Transcribe the stretch of entries below from the line with "Where should I click to: Click the lock" through the line with "Given: Tick the checkbox on row 3", exactly and with both ends included; leave out all other lines.

━━━ SOURCE DATA

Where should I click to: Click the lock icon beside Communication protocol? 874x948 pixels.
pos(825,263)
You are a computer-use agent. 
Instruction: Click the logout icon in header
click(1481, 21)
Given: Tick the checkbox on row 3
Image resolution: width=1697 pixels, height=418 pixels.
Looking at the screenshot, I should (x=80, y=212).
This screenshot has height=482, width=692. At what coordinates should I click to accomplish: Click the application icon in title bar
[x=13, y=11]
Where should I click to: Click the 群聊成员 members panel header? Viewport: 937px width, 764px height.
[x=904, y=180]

━━━━━━
━━━ SOURCE DATA

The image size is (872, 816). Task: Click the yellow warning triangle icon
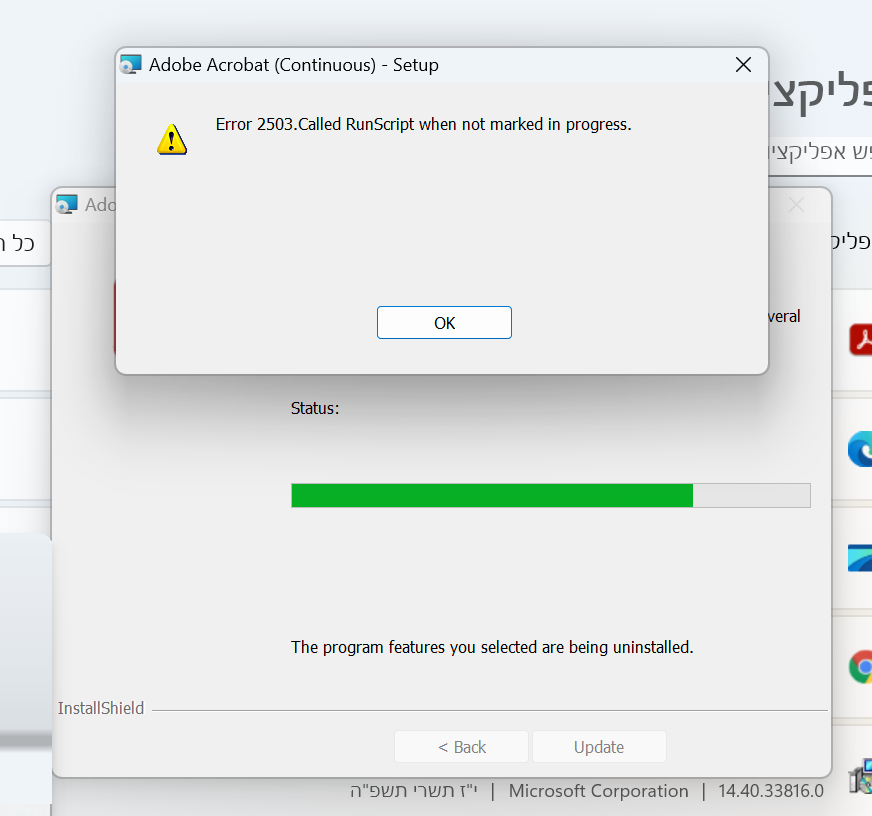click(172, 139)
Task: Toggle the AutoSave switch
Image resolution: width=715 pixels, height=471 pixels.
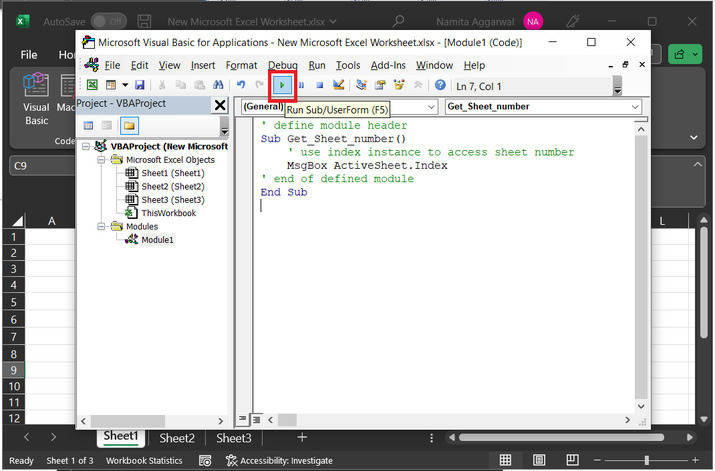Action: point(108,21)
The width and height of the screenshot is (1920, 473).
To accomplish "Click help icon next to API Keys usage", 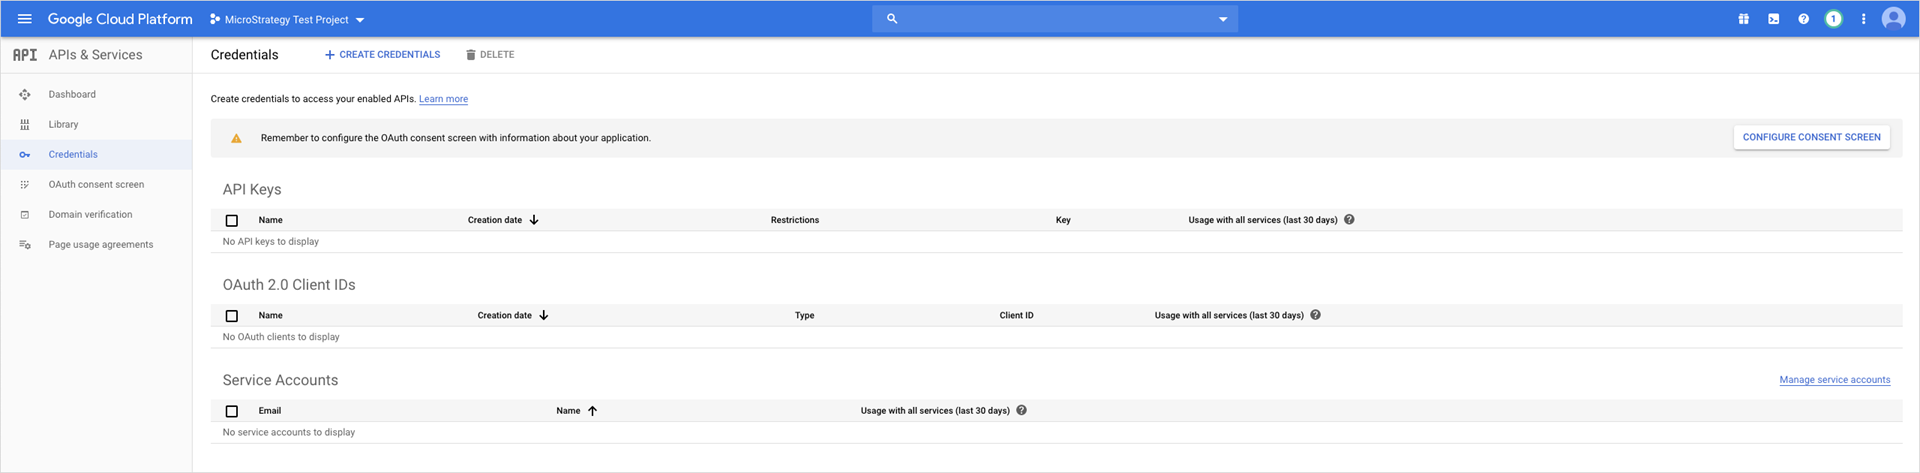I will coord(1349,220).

━━━━━━

*SOLUTION TO THE PROBLEM*
Where should I click to: Click the lock icon beside Communication protocol? 874x948 pixels.
pos(825,263)
You are a computer-use agent. 
Instruction: Click the logout icon in header
click(1481, 21)
Given: Tick the checkbox on row 3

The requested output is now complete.